- EXERCISE DETAILS -
Continue the announcement of the Benjamin Britten centenary radio documentary, starting after its final sentence.

- TEXT FOR ANALYSIS -
Special Program: Benjamin Britten: The Beauty of Loneliness and Pain
Saturday, November 16 at noon on WSCL, 89.5
In celebration of the centenary (November 22) of Benjamin Britten - who said that music "has the beauty of loneliness and of pain: of strength and freedom" - WFMT presents a two hour documentary in which leading Britten authorities and performers, many who knew and worked with the composer, reflect on the inspirations behind his art and his communicative power as musician and man.
Among the contributors are soprano Phyllis Curtin, tenor Ian Bostridge, baritones John-Shirley Quirk (for whom Britten specifically wrote a number of operatic roles), Thomas Hampson, Sir Thomas Allen and Simon Keenlyside, bass Sir John Tomlinson, pianist and accompanist Graham Johnson, conductor Steuart Bedford, members of the English Chamber Orchestra and London Symphony Orchestra, and Director of the Britten-Pears Foundation, Richard Jarman.

- EXERCISE DATA -
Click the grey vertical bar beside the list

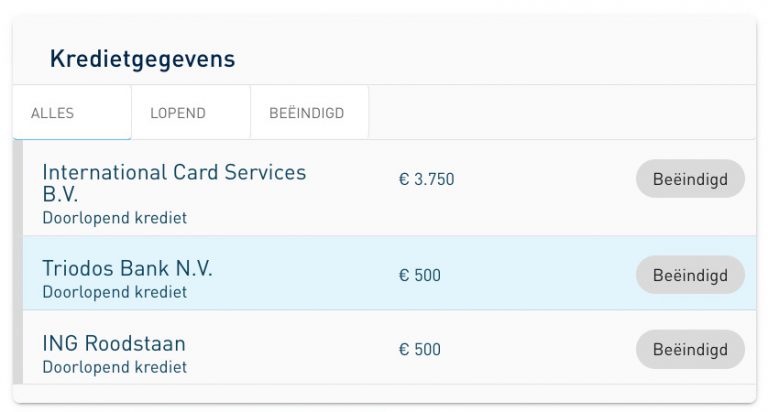click(x=18, y=262)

- ANSWER -
Benjamin Britten was born on November 22, 1913 in Lowestoft, England, a fishing port and seaside resort about 100 miles northeast of London. His father was an affluent dental surgeon and his mother was an accomplished amateur singer. Benjamin Britten is widely regarded as the greatest British composer of his generation: a master of dramatic music in the forms of opera, choral and orchestral works. Often alienated by the prevailing musical establishment, Britten brought into his music influences from European and American contemporary composers, as well as Balinese gamelan. He was equally adept at writing for professionals, amateurs and children, and composed prolifically throughout his life until illness curtailed his activities. He was awarded a life peerage in 1976, becoming Baron Britten of Aldeburgh where he lived for more than thirty years and founded the famous festival in 1948. Benjamin Britten died on December 4, 1976.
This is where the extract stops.